→ **Required work**
Produce a verbatim transcription of the records below, beginning at the line containing "The width and height of the screenshot is (1267, 624)." and ending at the final line; include only those lines.

::: Data supplied

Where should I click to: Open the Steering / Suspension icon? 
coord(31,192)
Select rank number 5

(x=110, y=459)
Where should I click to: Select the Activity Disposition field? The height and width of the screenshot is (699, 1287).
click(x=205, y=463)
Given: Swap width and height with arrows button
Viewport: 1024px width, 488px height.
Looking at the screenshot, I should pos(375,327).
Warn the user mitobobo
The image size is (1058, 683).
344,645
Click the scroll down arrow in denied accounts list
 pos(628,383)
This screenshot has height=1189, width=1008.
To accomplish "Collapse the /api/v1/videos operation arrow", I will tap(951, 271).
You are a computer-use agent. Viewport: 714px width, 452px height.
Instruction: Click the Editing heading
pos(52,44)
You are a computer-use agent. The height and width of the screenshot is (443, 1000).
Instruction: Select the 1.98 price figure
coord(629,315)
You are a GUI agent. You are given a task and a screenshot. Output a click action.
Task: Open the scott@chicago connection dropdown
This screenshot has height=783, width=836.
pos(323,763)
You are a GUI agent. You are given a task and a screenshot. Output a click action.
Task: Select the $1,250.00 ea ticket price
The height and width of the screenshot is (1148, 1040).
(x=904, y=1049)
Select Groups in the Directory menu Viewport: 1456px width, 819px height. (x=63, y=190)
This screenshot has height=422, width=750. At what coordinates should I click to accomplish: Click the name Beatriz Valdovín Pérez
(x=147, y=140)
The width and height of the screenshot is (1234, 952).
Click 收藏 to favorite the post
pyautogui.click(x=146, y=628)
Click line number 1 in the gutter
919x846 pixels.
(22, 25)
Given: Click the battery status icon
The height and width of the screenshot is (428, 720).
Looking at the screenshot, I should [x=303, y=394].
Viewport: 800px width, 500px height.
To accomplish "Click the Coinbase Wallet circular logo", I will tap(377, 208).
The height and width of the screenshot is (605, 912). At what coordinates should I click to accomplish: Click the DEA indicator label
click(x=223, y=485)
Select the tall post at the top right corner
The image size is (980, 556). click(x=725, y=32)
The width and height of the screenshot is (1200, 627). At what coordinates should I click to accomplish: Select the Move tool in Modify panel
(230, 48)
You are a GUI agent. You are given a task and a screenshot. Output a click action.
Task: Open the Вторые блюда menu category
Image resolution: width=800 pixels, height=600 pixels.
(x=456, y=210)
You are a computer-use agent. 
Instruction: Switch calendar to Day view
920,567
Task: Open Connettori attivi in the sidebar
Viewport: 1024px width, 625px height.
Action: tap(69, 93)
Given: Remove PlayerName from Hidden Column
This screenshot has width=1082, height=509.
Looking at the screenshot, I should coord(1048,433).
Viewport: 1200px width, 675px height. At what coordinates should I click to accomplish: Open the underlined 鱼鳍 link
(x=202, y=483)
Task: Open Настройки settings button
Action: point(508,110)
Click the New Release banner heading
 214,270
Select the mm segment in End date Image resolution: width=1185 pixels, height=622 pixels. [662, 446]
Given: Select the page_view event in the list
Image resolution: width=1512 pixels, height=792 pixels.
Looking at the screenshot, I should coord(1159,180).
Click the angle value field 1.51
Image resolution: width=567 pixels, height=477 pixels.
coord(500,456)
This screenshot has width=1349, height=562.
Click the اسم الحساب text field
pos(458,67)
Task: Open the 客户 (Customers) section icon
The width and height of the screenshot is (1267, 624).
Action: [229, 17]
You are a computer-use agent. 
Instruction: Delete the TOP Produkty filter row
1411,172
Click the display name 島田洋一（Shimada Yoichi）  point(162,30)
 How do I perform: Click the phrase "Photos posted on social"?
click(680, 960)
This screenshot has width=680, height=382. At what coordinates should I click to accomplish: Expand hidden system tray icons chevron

::::::

→ **Reply to the exercise**
The width and height of the screenshot is (1267, 624).
Action: [229, 17]
You are a computer-use agent. 
Instruction: Delete the TOP Produkty filter row
1411,172
Click the display name 島田洋一（Shimada Yoichi）  point(162,30)
 How do I perform: Click the phrase "Photos posted on social"?
click(680, 960)
This screenshot has width=680, height=382. At what coordinates should I click to accomplish: Expand hidden system tray icons chevron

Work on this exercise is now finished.